4. All Medicaid patients need to be screened for a number of clinical risk factors yearly. This data creates the predictive information that can be used “Prospectively” by the Care Coordination Teams to manage the population and prevent the onset of chronic illnesses. Appropriate preventive counseling and care should come out of the team’s approach to managing the patient with the goal of preventing the onset of diabetes, COPD, heart disease and other debilitating factors. The hand off from wellness screening is preventive care and counseling. To the extent that the patients will participate, States need to offer unlimited and free counseling sessions for weight loss, smoking cessation, pregnancy counseling and other services that are ultimately designed to help the patient manage him or herself. Obviously not every patient will comply with this kind of preventive care approach but if any segment embraces it that will lead to cost savings and further reinforce the effectiveness of such a program.
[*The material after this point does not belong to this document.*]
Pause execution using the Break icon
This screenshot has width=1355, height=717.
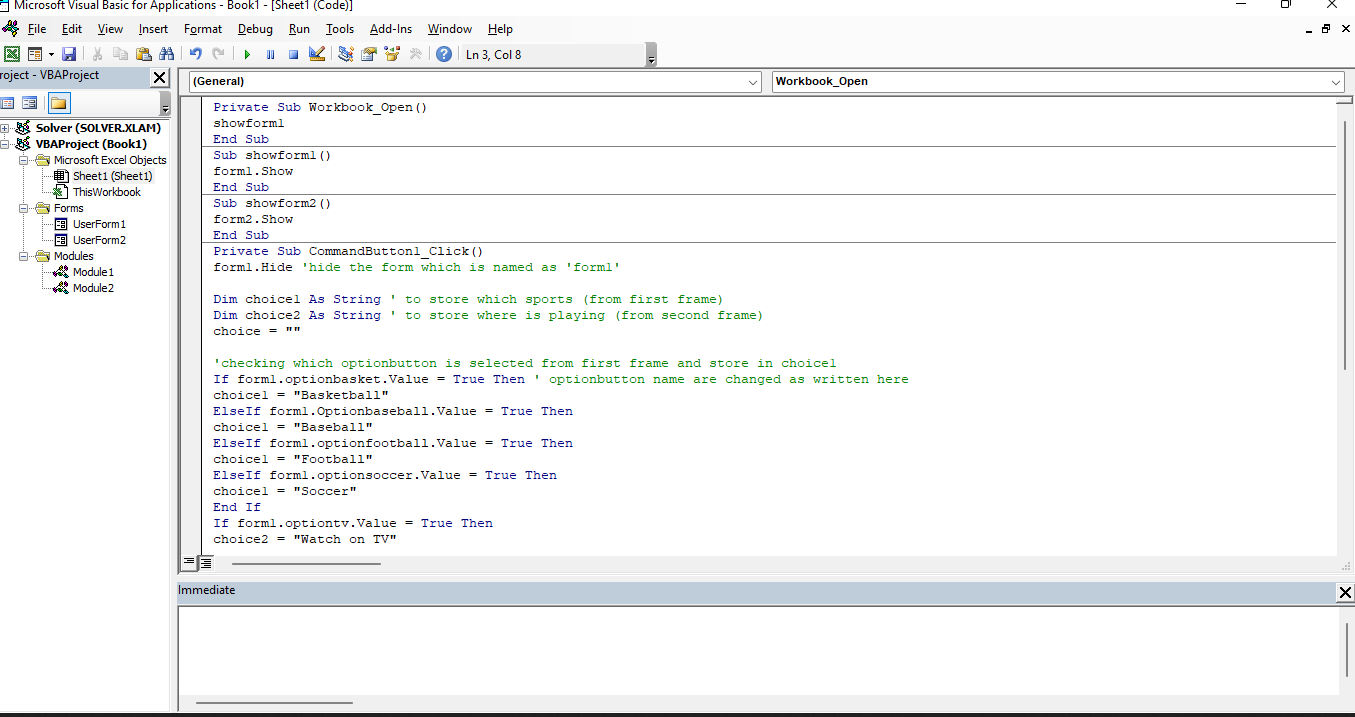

5. The wellness screening data needs to include socioeconomic factors. We partner with a company who specializes in the data capture and management of socioeconomic data from the Medicaid population. That company is called “Healthify” (web: www.healthify.us, Twitter: @healthify) and they have achieved a high degree of success with some major urban clients to deploy their specialized intake system. The underlying support for such a program is that it is inherently obvious that if a patient is not getting food at home or is suffering abuse, their healthcare issues will be materially affected in so many ways. It is important (read: imperative) that Care Coordination Teams tasked with managing this population be given the entire set of data, both clinical and socioeconomic, to support their decision making process. WellTrackONE and Healthify are partnering together to create a “superset” of data intake questions that will be used in the wellness screening programs of the Medicaid population. Taken together, the results will be a significant amount of “Prospective” data that can be used by the Care Coordination Teams to efficiently manage the patient.
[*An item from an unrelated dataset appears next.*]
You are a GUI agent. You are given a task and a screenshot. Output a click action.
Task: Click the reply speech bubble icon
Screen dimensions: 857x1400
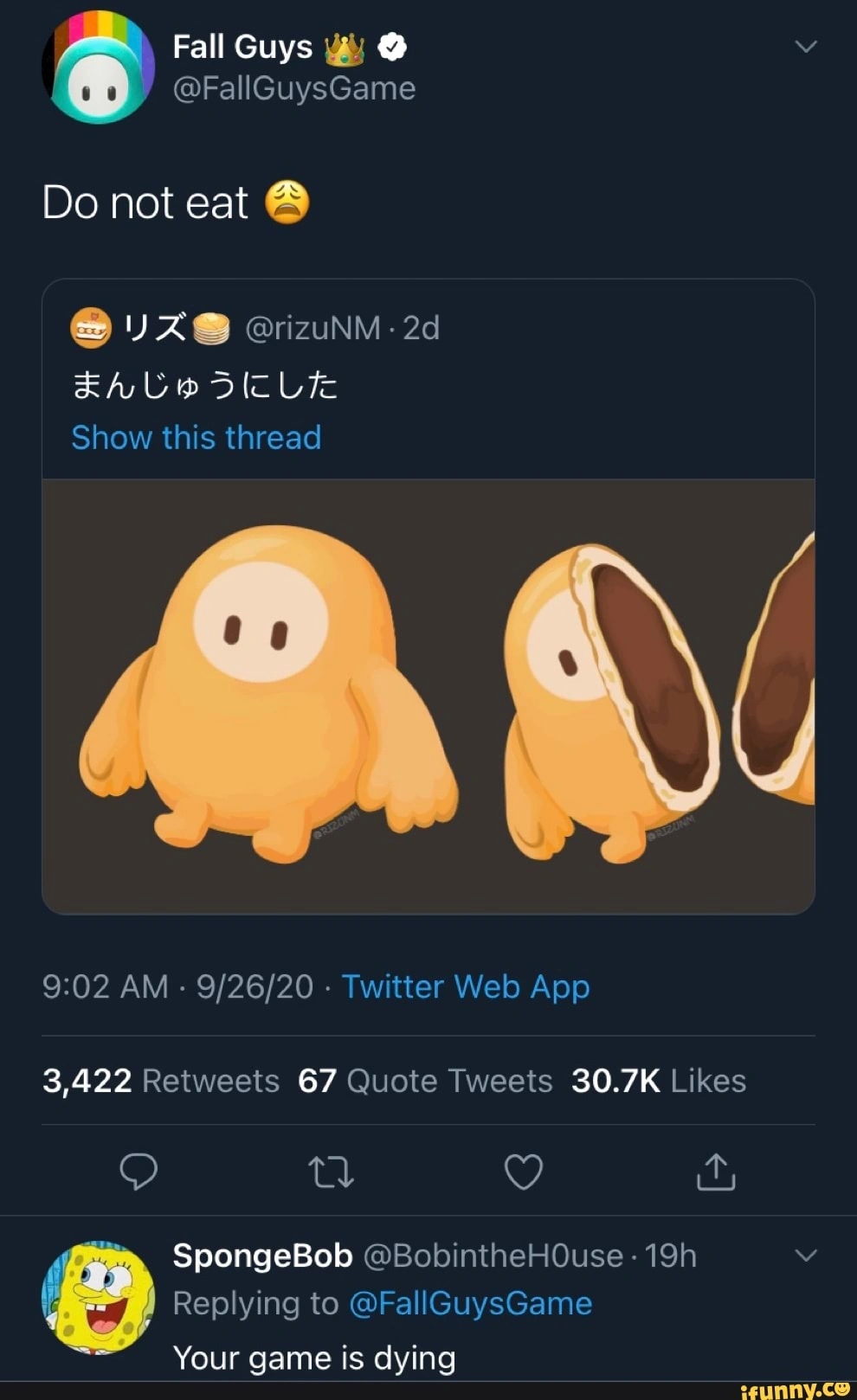click(139, 1172)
No single person or organization can change Medicaid in total overnight. It does require a change of methodology, however. The 5-step action items described above are a first layer in transforming Medicaid but not inclusive of all of the changes needed. However, progress is measured incrementally, and we believe the 5-steps listed above are the key starting points needed to provide a “Medicaid Makeover.”
WellTrackONE and Healthify will be proposing a demonstration project to a number of State HHS agencies as well as some well-respected MCOs to show how an implementation of our 5-step process can and will lead to a cost reduction and quality improvement in the Medicaid population.